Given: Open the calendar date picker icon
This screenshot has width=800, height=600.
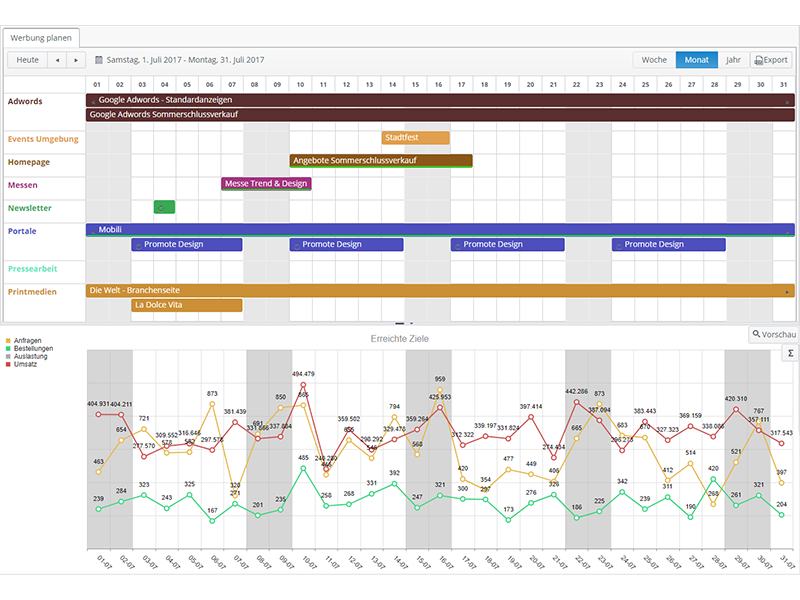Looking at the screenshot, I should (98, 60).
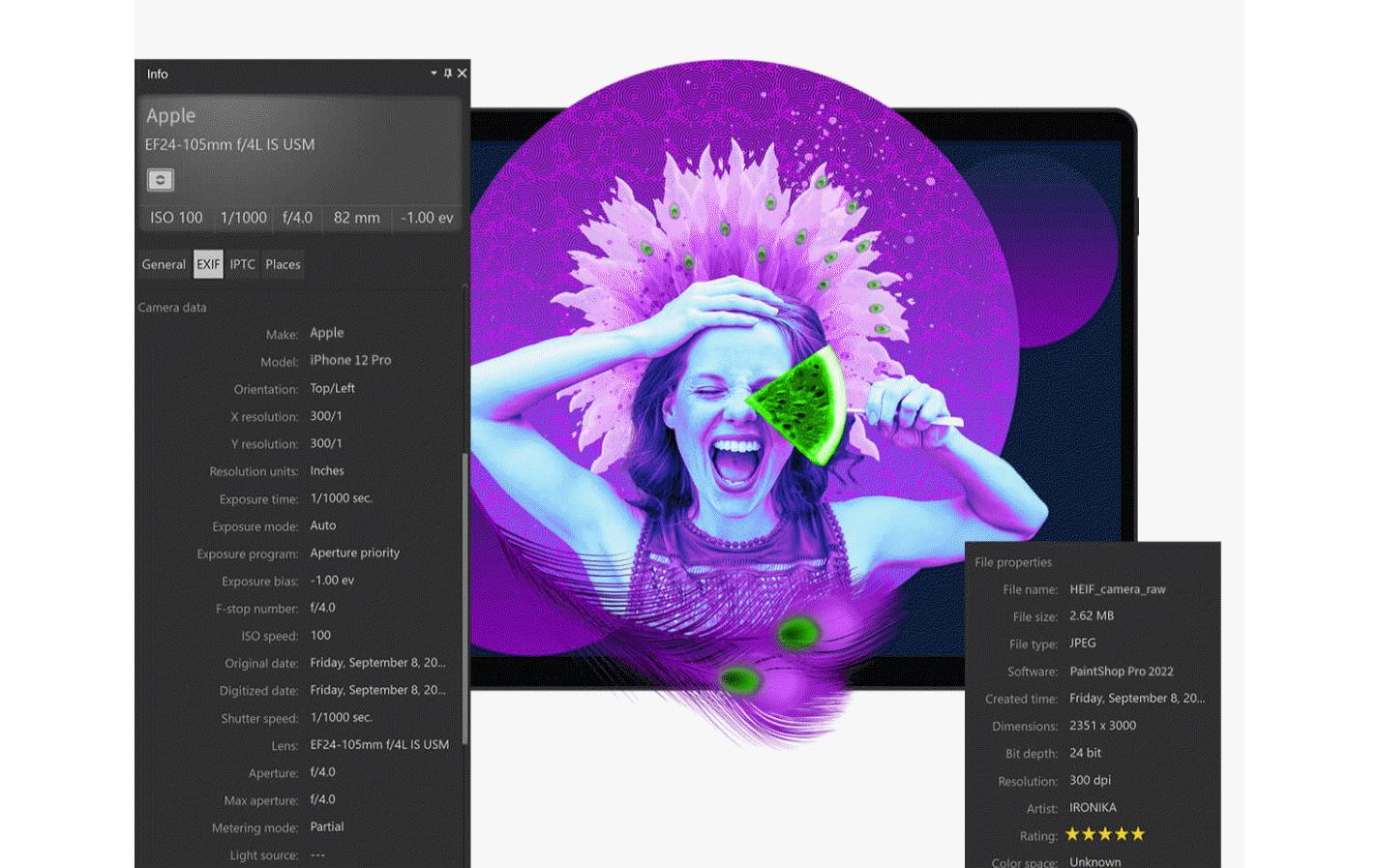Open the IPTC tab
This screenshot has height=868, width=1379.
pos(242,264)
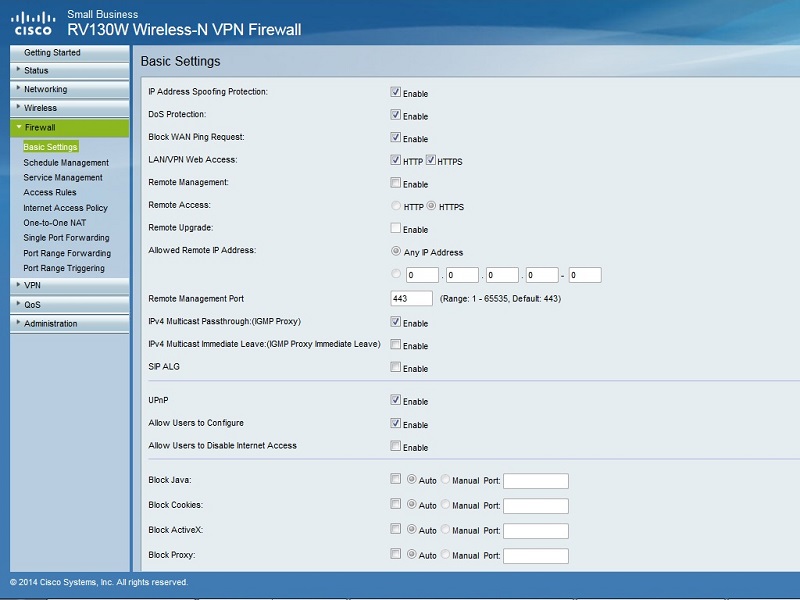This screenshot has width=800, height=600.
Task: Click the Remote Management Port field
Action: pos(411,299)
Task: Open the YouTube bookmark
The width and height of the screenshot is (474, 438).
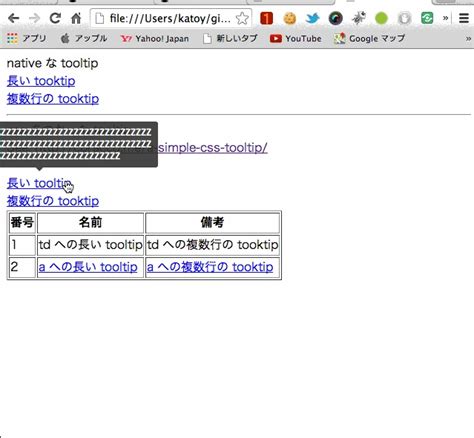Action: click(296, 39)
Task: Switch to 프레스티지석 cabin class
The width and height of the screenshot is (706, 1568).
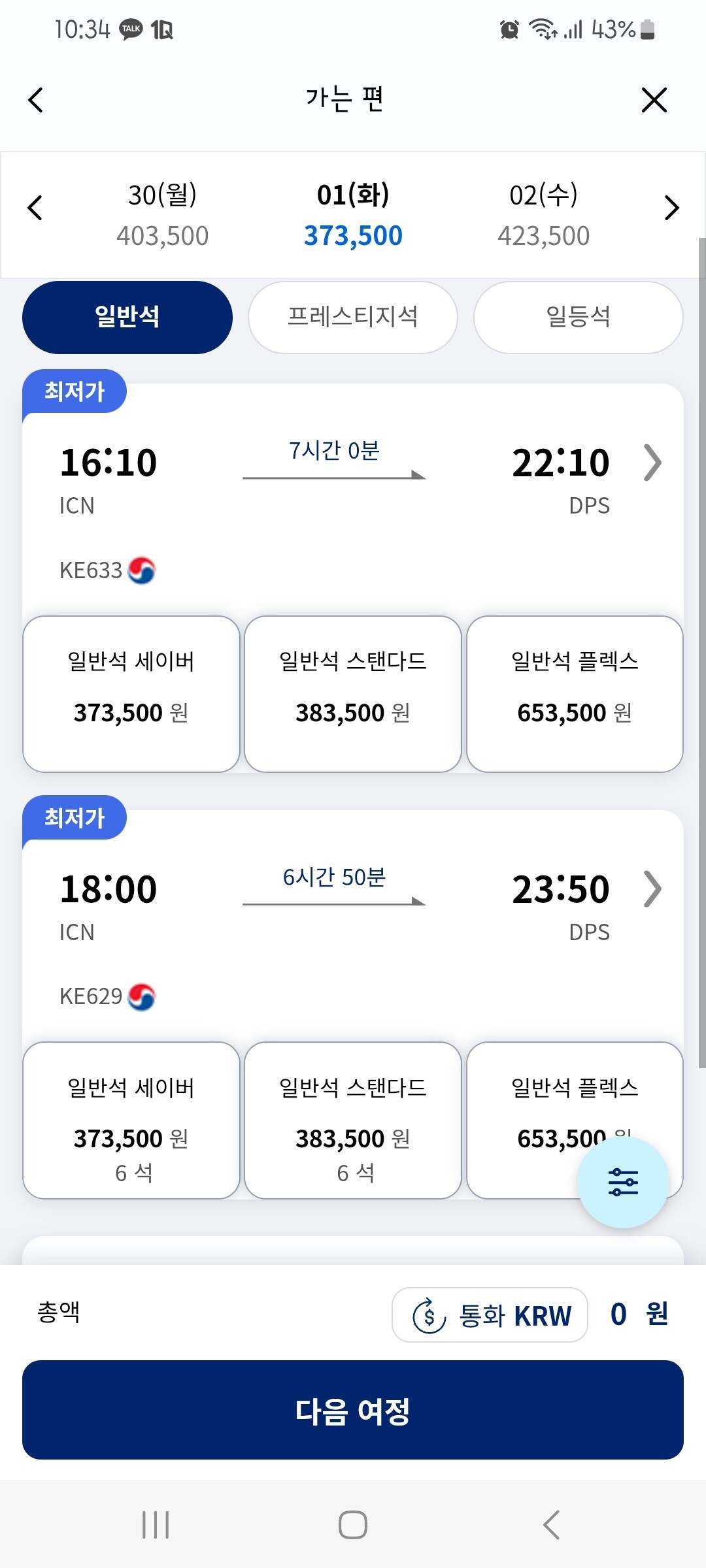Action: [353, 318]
---
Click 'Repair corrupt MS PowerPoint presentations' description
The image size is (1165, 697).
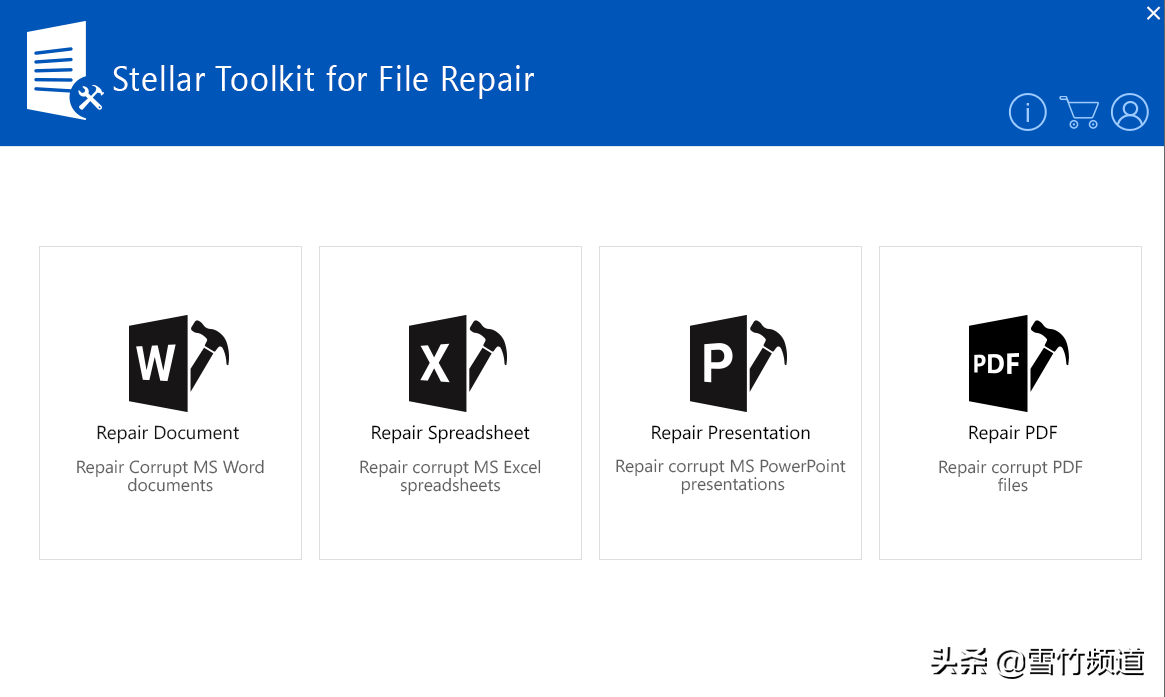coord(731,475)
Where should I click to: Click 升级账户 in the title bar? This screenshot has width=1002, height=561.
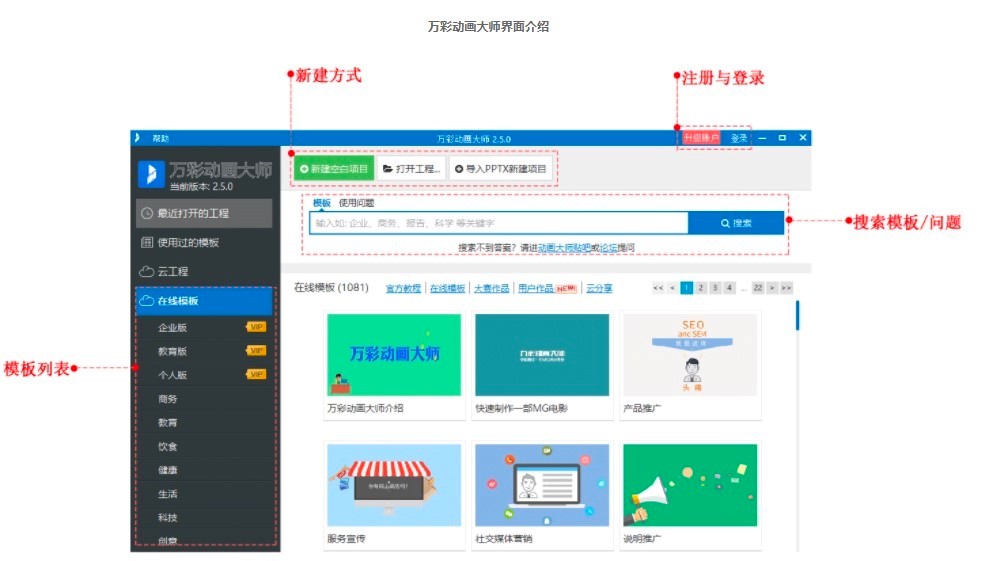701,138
---
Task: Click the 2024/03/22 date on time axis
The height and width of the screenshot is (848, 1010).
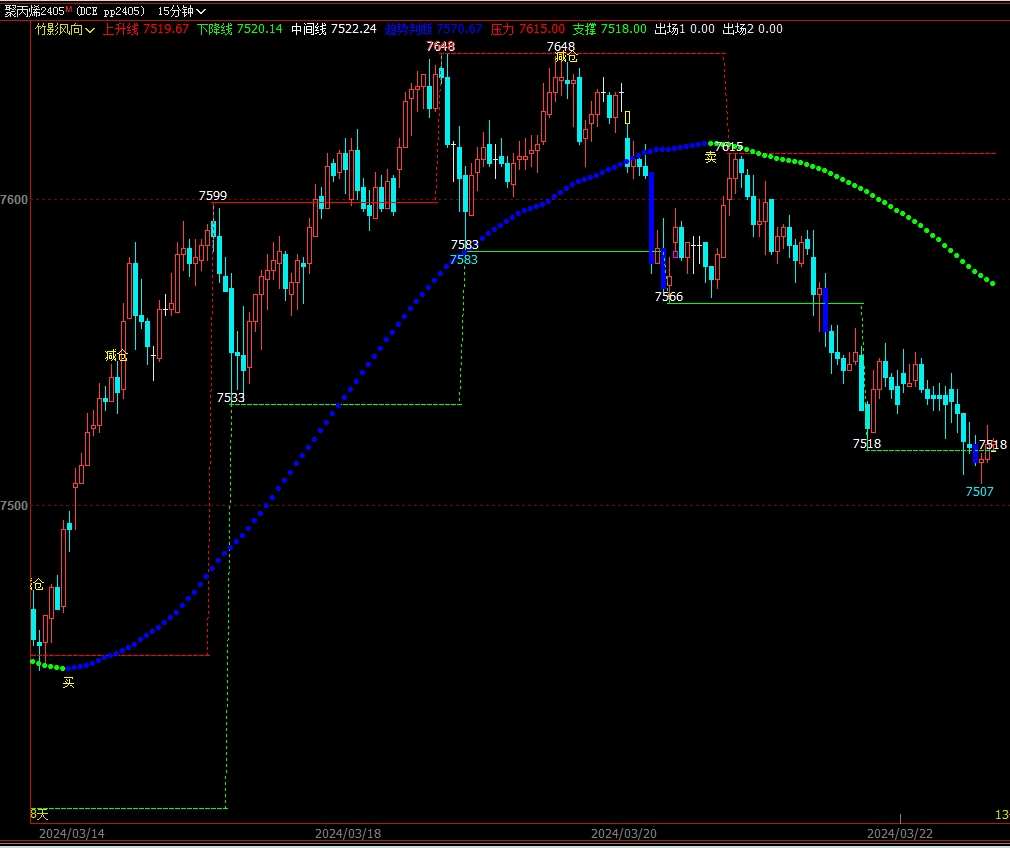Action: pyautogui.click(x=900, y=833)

** Requirement **
Within the material, how many lines hold the word "date"? Only the number is needed.

** Answer to the problem **
2